Why education is so important for refugees around the world
The iceberg that will sink our kids.
Not all of us are born child prodigies!
Therefore, a quality education can be a great enabler with the capacity to empower and create opportunity, particularly for young girls. Equally, a lack of education can disempower those who need an opportunity the most and can lead to extreme poverty for generations.
When a massive humanitarian crisis, such as the war in Syria and subsequent refugee crisis, is thrown into the mix, there is a massive flow-on disruption to children’s education and the likelihood of disadvantage multiplies.
When emergencies strike – whether conflict or natural disaster – the international community responds with life-saving interventions to safeguard as many lives as possible in the shortest time. But education should be at the forefront of everyone's mind and part of the initial response. Education provides children with safety, a sense of normalcy and the skills they need to bounce back from adversity. It can save and help rebuild young lives.
Education is a major long term solution for those affected, and will require major, long-term funding.
Malala Yousafzai, a global champion for education, has called for funding toward education and indicated that the key for change in Syria can be found by ending the conflict and educating the millions of affected children and youth.
Five years ago, before the conflict started, almost all children in Syria attended school. Now, Syria is dealing with a 50% attendance rate in schools, which is one of the lowest in the world. According to the UN, by 2014 it is estimated that a quarter of Syrian schools were destroyed, causing many parents to (rightfully) be scared of sending their children to school. Outside of Syria only 50% of Syrian Refugees have access to any formal education. Many of these kids have been out of school for the full 5 years since the conflict began, and cannot jump right back into formal education.
And Syria is just the tip of a slippery, devastating, Iceberg.
In 2015, 124 million children and young people had either never started school or have dropped out, and the number is rising. This represents around 59 million children of primary school age and almost 65 million adolescents not in school. Over 100 million young women living in developing countries are unable to read a single sentence. In some of the world’s poorest countries, up to 95% of children with disabilities are out of school. If the current trends of inequitable and stalled progress continue, 15 million girls and 10 million boys worldwide will never set foot in a classroom.
To add to this dire situation, almost half of all children who are out of school are from countries around the world that have been affected by emergencies such as conflict or natural disaster, including Niger, South Sudan and Afghanistan.
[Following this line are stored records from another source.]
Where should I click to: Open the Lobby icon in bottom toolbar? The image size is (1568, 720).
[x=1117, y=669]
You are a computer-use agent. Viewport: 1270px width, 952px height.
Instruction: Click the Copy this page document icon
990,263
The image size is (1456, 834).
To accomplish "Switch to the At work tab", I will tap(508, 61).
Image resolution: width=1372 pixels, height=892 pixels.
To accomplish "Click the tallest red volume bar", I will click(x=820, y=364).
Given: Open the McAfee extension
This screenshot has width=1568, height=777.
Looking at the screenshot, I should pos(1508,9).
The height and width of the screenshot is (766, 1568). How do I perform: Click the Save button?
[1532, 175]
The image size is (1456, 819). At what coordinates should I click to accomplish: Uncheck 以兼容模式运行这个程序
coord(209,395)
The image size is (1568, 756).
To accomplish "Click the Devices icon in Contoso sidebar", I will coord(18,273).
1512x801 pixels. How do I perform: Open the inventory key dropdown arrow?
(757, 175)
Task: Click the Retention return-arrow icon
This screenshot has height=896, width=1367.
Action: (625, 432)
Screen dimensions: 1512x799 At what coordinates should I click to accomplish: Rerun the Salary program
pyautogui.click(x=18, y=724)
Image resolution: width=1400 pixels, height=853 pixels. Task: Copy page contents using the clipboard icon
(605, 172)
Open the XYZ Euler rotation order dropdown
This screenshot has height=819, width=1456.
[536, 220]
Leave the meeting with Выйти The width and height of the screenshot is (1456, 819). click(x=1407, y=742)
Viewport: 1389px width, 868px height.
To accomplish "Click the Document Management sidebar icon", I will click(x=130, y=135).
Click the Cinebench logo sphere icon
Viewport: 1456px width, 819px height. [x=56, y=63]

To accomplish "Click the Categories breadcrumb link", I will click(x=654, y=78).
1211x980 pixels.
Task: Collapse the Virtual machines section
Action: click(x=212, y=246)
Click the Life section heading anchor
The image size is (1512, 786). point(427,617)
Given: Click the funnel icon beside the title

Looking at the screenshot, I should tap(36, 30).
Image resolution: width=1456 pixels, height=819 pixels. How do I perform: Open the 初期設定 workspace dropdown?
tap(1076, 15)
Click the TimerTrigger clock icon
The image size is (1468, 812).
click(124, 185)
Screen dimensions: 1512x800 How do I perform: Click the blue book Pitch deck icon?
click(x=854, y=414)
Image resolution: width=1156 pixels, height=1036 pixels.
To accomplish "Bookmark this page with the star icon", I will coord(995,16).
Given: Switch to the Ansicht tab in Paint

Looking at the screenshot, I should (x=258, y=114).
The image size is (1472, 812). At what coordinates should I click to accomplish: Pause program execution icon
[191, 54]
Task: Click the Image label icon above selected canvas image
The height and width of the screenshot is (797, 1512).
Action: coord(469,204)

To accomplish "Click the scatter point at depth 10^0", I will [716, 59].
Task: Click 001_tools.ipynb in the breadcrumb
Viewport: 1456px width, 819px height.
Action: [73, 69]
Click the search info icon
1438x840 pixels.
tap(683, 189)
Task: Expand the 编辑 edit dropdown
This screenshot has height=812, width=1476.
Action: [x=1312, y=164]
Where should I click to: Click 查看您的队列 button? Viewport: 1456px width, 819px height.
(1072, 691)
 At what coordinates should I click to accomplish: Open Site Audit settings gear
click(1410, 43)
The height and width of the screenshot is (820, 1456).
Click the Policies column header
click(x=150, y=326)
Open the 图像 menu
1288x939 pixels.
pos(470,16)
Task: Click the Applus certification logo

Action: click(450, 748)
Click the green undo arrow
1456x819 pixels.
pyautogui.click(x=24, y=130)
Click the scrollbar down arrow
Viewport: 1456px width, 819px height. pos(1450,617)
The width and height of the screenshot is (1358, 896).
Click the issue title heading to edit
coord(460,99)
The Overseas Development Institute estimates that some 37 million children between the ages of 3 and 15 are out of school in conflict and emergency-affected areas.
That’s equivalent to the population of 7 major countries in Europe!
Source: © UNICEF, 2016
The impact on girls is also alarming. Young girls are 90% more likely to be out of secondary school in conflict areas than elsewhere. Investment in education can prevent the risks of forced labour, child marriage, extremism, lost income and opportunities that are becoming all too common alternatives for young female refugees who are searching for meaning and direction or are trying to provide for their families. Education can give their life purpose, renewed opportunities in later life and can protect them from exploitation.
The Universal Declaration of Human Rights makes clear that every child has the right to a free basic education, so that poverty and circumstance should not be a barrier to schooling. However, however responses to humanitarian emergencies do not prioritize children’s right to learn. Last year, less than 2% of humanitarian aid went toward education.
This leaves a funding need of at least $8 billion dollars per year to provide quality emergency education services to girls and boys around the world. On 4 February 2016, world leaders will convene in London and make funding pledges to support the 13.5 million Syrians affected by conflict, including specific pledges for education. This is an excellent first step to address education needs for around 7 million Syrian children. However, Syria is not alone. Conference funds won’t reach the 65 Million children missing out on schooling in Niger, South Sudan, Afghanistan and beyond, who are also affected by war, displacement, terrorism and natural disaster. Over half these children are girls. Investment in education can prevent risks of forced labour, child marriage, extremism, lost income and opportunities. Books really can help save and rebuild children’s lives.
Global Citizens are responsible for creating a world where education is a priority for every child, everywhere. We can change the story of children who have already lost so much. The 2016 World Humanitarian Summit (WHS) provides a window of opportunity for world leaders to launch a global humanitarian platform for education in emergencies and make new commitments to kick-start the funding platform and provide long-term support and solutions.